## Task prompt:
All lines from the one that contains "The height and" to the end of the data must be retyped exactly. Pictures are not retyped.
──────── Information provided
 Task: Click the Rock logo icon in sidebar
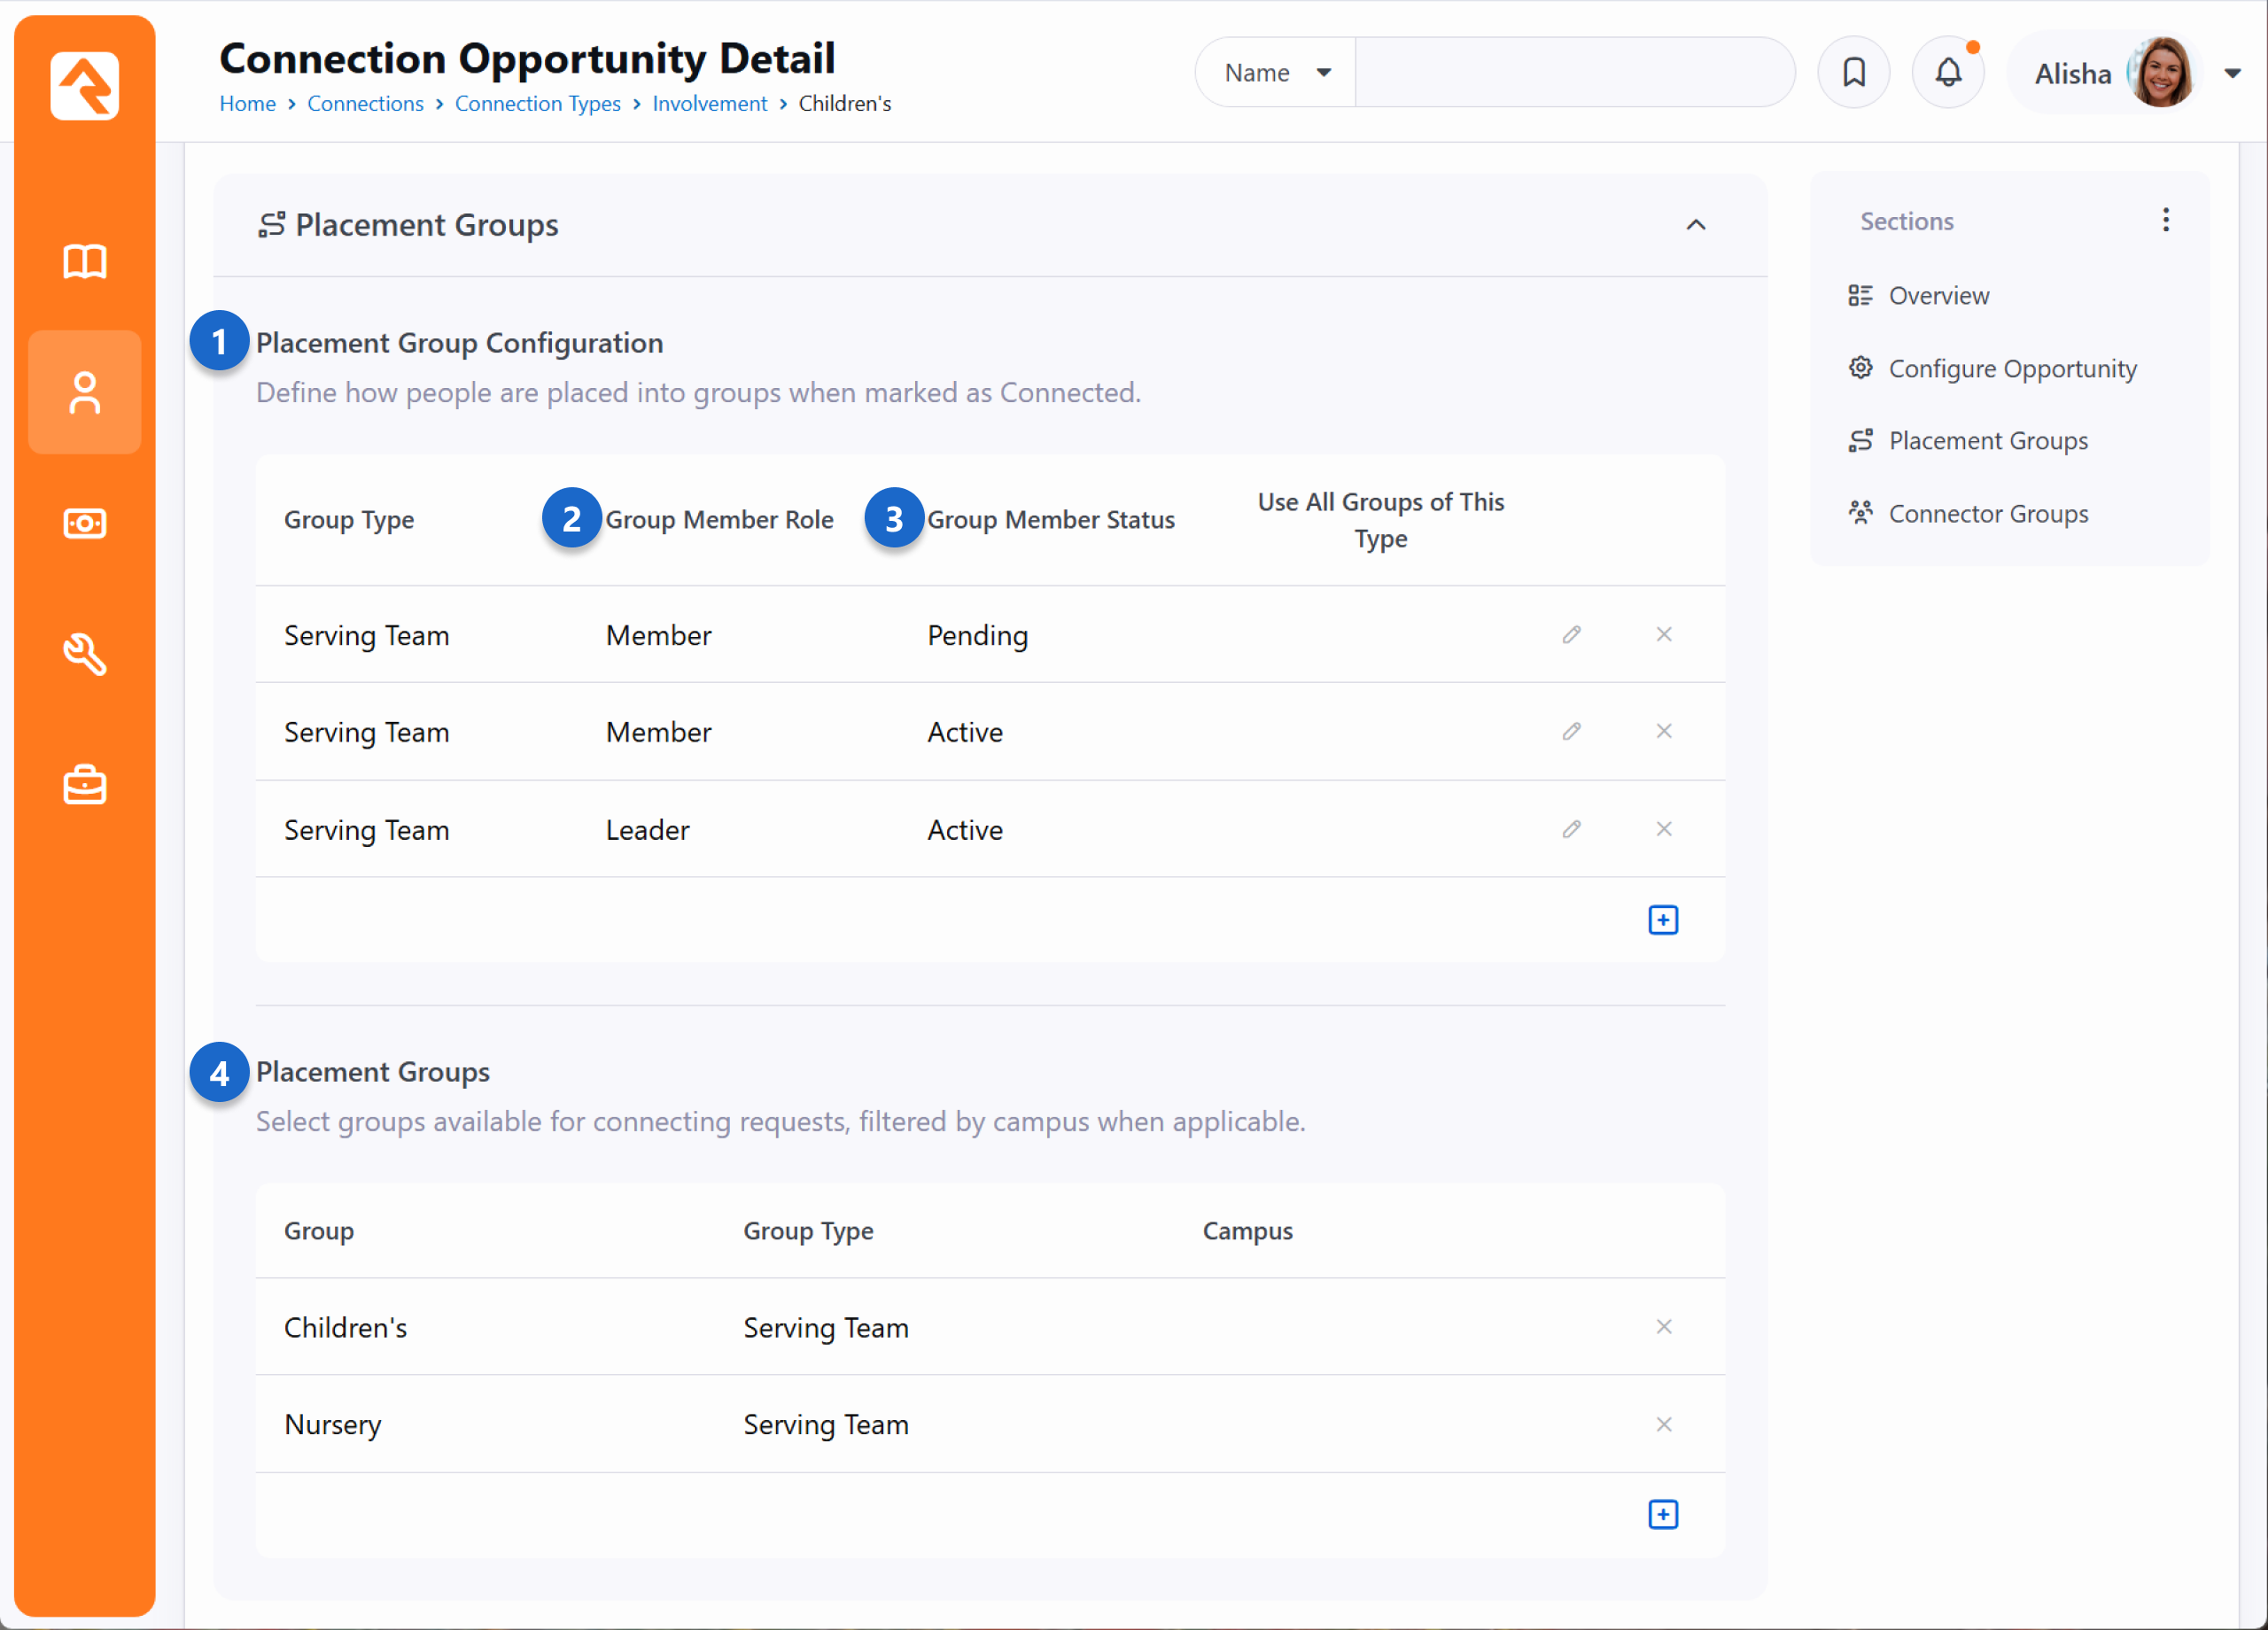point(84,86)
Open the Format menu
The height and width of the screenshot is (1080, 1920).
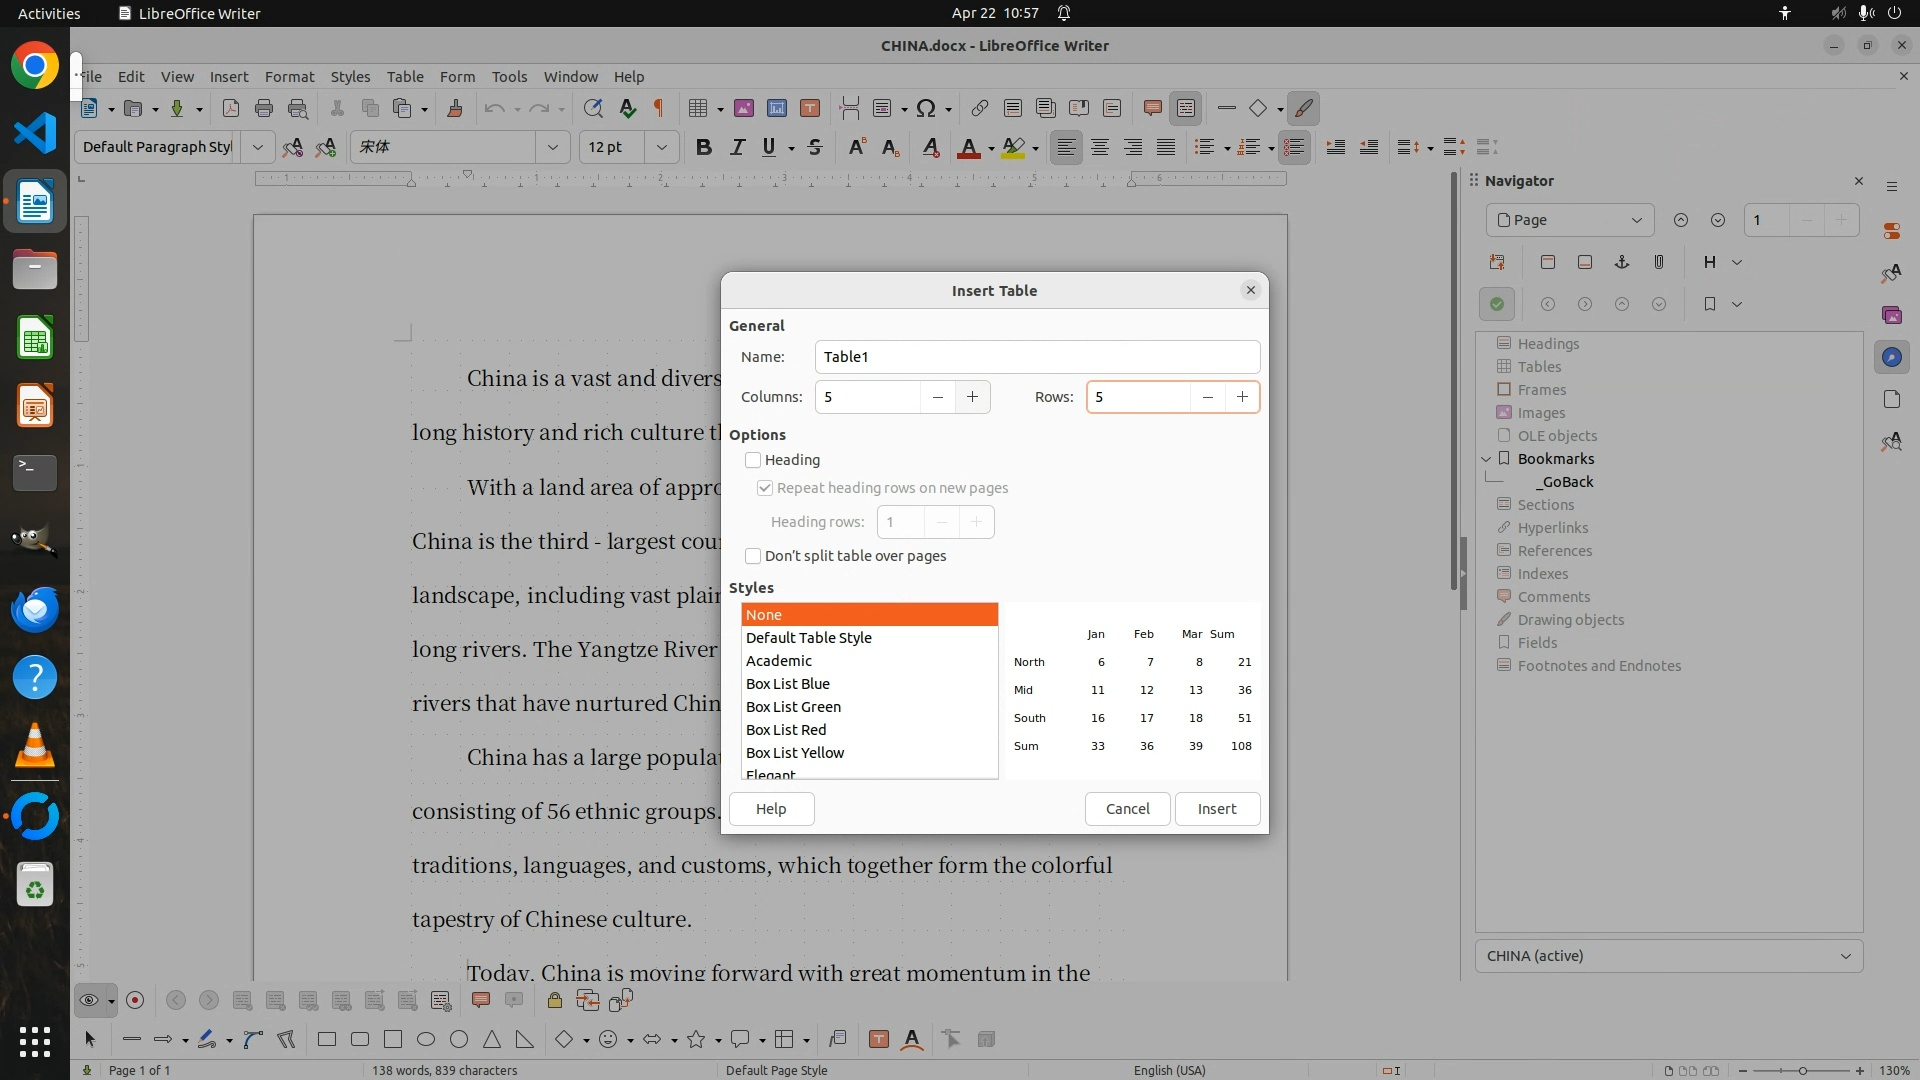[289, 76]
────────────────
## Output of the exercise:
The height and width of the screenshot is (1080, 1920).
[289, 76]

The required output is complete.